[Brief 1]: In the Slurm forum reply, since when has the sbatch failure been occurring?
[Brief 2]: Repeat everything in the Slurm forum reply from "I've seen such" down to "past few months?".
[Brief 3]: Proceed with the Slurm forum reply, picking up right after its final sentence.

[Passage given]:
Re: [slurm-users] Random "sbatch" failure: "Socket timed out on send/recv operation"

Steffen Grunewald Tue, 11 Jun 2019 07:30:19 -0700

On Tue, 2019-06-11 at 13:56:34 +0000, Marcelo Garcia wrote:
> Hi 
> 
> Since mid-March 2019 we are having a strange problem with slurm. Sometimes, 
> the command "sbatch" fails:
> 
> + sbatch -o /home2/mma002/ecf/home/Aos/Prod/Main/Postproc/Lfullpos/50.1 -p 
> operw /home2/mma002/ecf/home/Aos/Prod/Main/Postproc/Lfullpos/50.job1
> sbatch: error: Batch job submission failed: Socket timed out on send/recv 
> operation


I've seen such an error message from the underlying file system.
Is there anything special (e.g. non-NFS) in your setup that may have changed
in the past few months?

[Source data]:
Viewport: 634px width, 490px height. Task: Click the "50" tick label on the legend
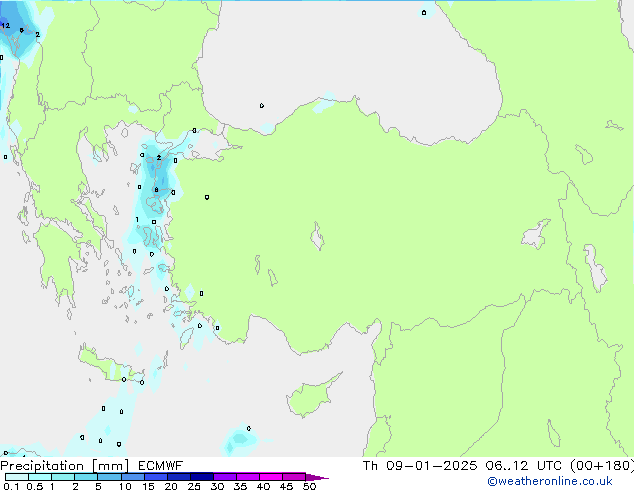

[Response 1]: Since mid-March 2019.

[Response 2]:
I've seen such an error message from the underlying file system.
Is there anything special (e.g. non-NFS) in your setup that may have changed
in the past few months?

[Response 3]:
Just a shot in the dark, of course...

> Ecflow runs preprocessing on the script which generates a second script that 
> is submitted to slurm. In our case, the submission script is called 
> "42.job1". 
> 
> The problem we have is that sometimes, the "sbatch" command fails with the 
> message above. We couldn't find any hint on the logs. Hardware and software 
> logs are clean. I increased the debug level of slurm, to 
> # scontrol show config
> (..._)
> SlurmctldDebug          = info
> 
> But still not glue about what is happening. Maybe the next thing to try is to 
> use "sdiag" to inspect the server. Another complication is that the problem 
> is random, so we put "sdiag" in a cronjob? Is there a better way to run 
> "sdiag" periodically?
> 
> Thnaks for your attention.
> 
> Best Regards
> 
> mg.
> 

- S

-- 
Steffen Grunewald, Cluster Administrator
Max Planck Institute for Gravitational Physics (Albert Einstein Institute)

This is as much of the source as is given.